L’attenzione della Procura di Bergamo sulla frana di Tavernola

Avviata un'indagine conoscitiva a carico di ignoti

La Procura di Bergamo ha avviato un’indagine conoscitiva sulla frana di Tavernola. Sta acquisendo documenti, come le relazioni delle università di Bologna e di Firenze e lo studio di Brescia, effettuati per capire quale sia il miglior modo di mettere in sicurezza il versante del monte Saresano, minacciato da una frana di più di due milioni di metri cubi.

Non c’è un fascicolo ma, appunto un avvio di indagine a carico di ignoti (modello 45), centrato sul tema sicurezza.

Il punto più recente sulla questione frana è stato fatto durante l’ultima audizione parlamentare nelle commissione ambiente e difesa: “I materiali pericolosi sono già stati rimossi in toto, mentre quelli non pericolosi saranno subito tolti. Per tutti gli altri materiali presenti nello stabilimento è in corso una valutazione con la Provincia di Bergamo su come operare”. Sono le parole del direttore di ItalSacci, Simone Cantiani che ha assicurato che le sostanze stoccate all’interno del cementificio saranno quasi tutte rimosse garantendo che verrà scongiurato un possibile disastro ambientale per il Lago d’Iseo.

In quell’occasione, il 29 aprile il geologo Nicola Casagli ha spiegato: “Quella di Tavernola è una frana che ha perso l’equilibrio se si muove di 2-3 mm al giorno. In casi del genere sia piogge che terremoti non creano grossi scompensi proprio perché la frana è già compromessa. In questa situazione però non possono essere del tutto esclusi questi fattori”. Fattori con un’incidenza dunque, ma non di certo la causa di un movimento di oltre 2 milioni di metri cubi: “Escludo in maniera categorica che il terremoto del 16 febbraio abbia causato la frana. Anche perché aveva un magnitudo 2.3. Di solito serve un magnitudo sopra il grado 5 per attivare una frana. È stata una concausa, ma non l’unica causa”. Appare evidente che il motore sia uno: la mano dell’uomo. “Il versante orientale del Monte Saresano è formato da strati di roccia inclinati verso il lago, che quindi già naturalmente tendono a scendere. Aver fatto una cava lì è stata una scelta sconsiderata, perché la frana scendendo non ha spazio di caduta e finisce nel lago. Non è una frana che avviene per caso, le attività minerarie hanno destabilizzato gli strati rocciosi, la base della montagna è stata scalzata. Probabilmente senza l’azione umana il Monte Saresano sarebbe sempre stato precario, ma con una probabilità di caduta nel lago inferiore”.

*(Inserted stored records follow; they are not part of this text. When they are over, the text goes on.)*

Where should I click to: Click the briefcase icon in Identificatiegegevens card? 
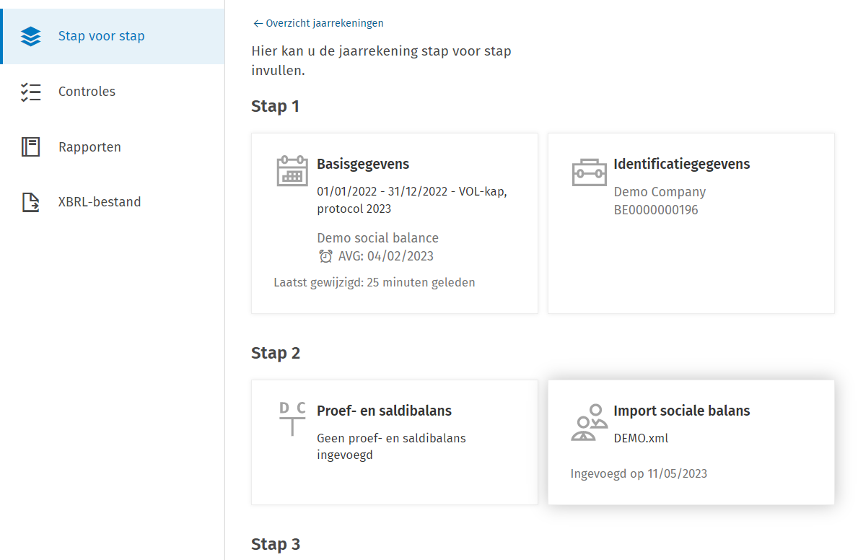coord(589,172)
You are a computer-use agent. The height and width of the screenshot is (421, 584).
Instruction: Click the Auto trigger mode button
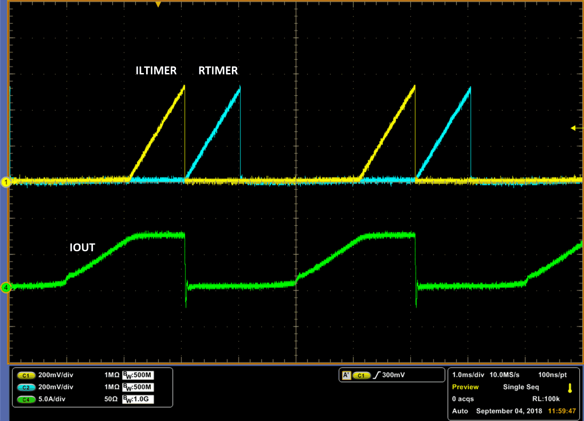(460, 411)
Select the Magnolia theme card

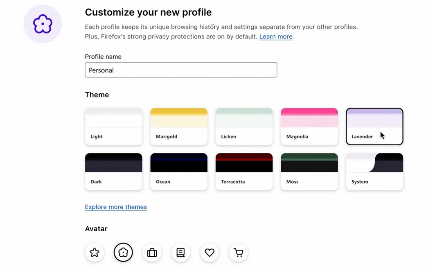coord(309,126)
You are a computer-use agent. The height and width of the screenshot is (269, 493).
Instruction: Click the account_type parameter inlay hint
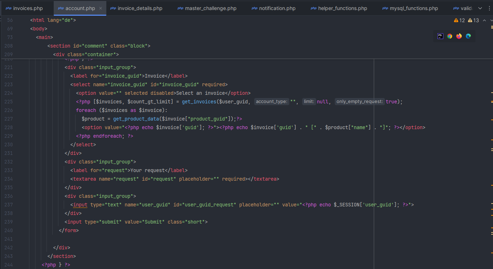[x=272, y=102]
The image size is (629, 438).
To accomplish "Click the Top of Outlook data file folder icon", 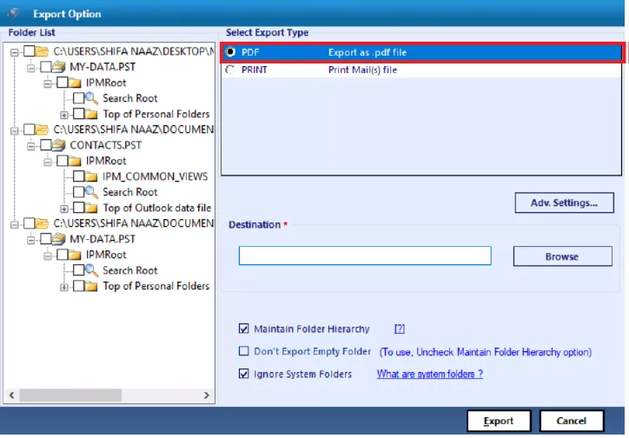I will click(92, 208).
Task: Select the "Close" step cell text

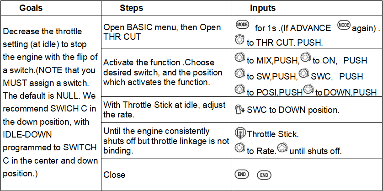Action: tap(114, 175)
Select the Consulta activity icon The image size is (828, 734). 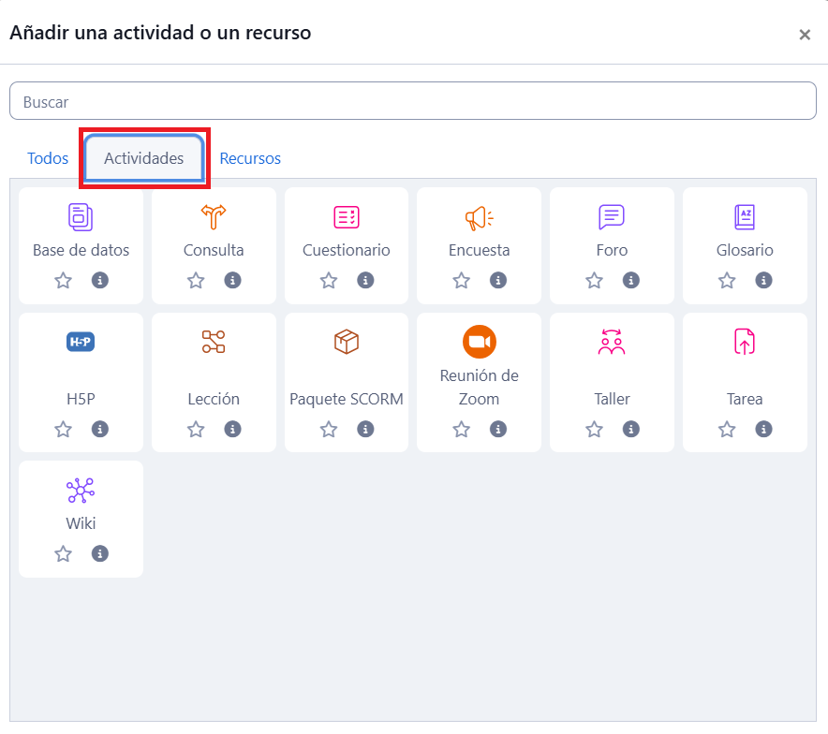click(x=214, y=217)
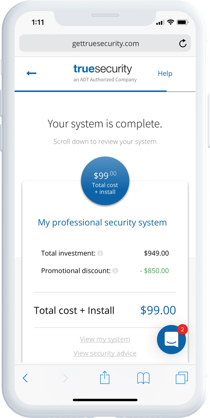Tap the red notification badge on chat

coord(182,329)
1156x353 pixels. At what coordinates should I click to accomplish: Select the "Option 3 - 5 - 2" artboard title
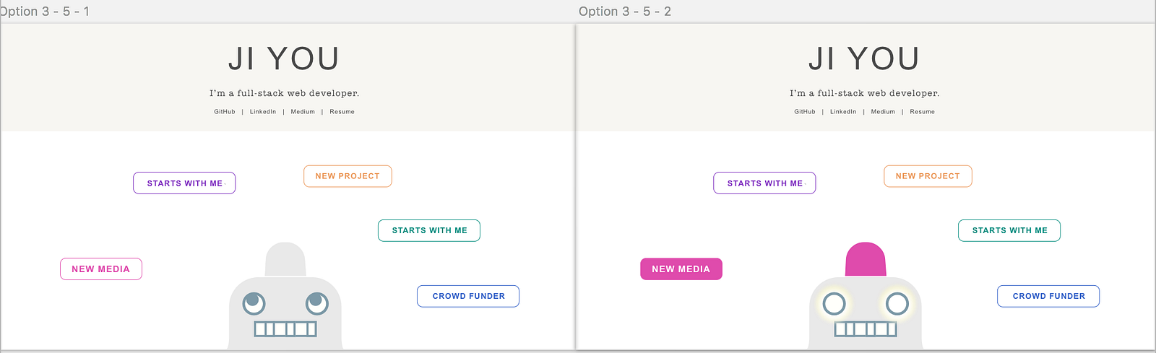(625, 12)
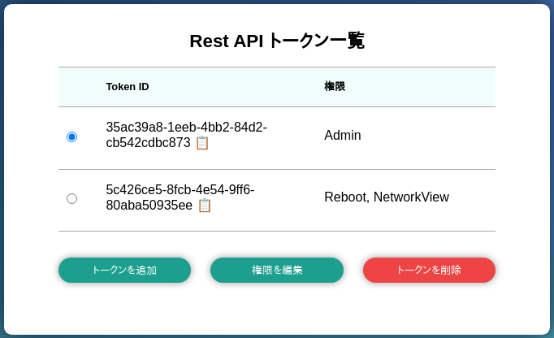Click the red トークンを削除 button
Screen dimensions: 554x338
[429, 270]
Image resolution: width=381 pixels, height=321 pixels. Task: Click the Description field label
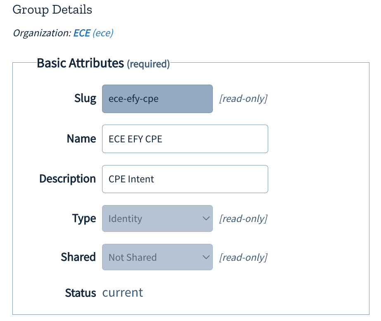pyautogui.click(x=67, y=179)
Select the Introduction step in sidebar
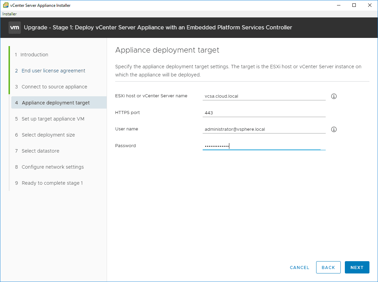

La frana di Tavernola non avrà una soluzione definitiva prima di 90 giorni, quando il Comitato finanziato da Regione Lombardia, formato dalle 3 università che hanno lavorato in questi mesi sul caso e presieduto dal professor Casagli, produrrà il suo studio sulle condizioni di stabilità del movimento franoso, sui sistemi di monitoraggio e sulle eventuali operazioni di arresto/rallentamento del fenomeno. Ma allora cosa fare nell’attesa di questi tre mesi di lavori? Per il geologo ci sono due passaggi chiave: continuare nei monitoraggi, ma soprattutto dotarsi di un piano d’emergenza di Protezione civile condiviso da tutti i comuni del Lago per prepararsi ad ogni scenario elaborato. Perché una cosa è certa secondo gli esperti: questo evento, nella storia del Lago d’Iseo, prima o poi avverrà. Risulta allora inevitabile, per essere organizzati e per limitare i danni, dotarsi di un piano di protezione civile condiviso da tutta la comunità lacustre: “Può succedere fra un mese, fra un anno o fra un secolo ma succederà. Per le frane a differenza dei terremoti è possibile fare un preannuncio. Si può imparare a convivere con le eruzioni dei vulcani, lo si può fare anche con la frana”.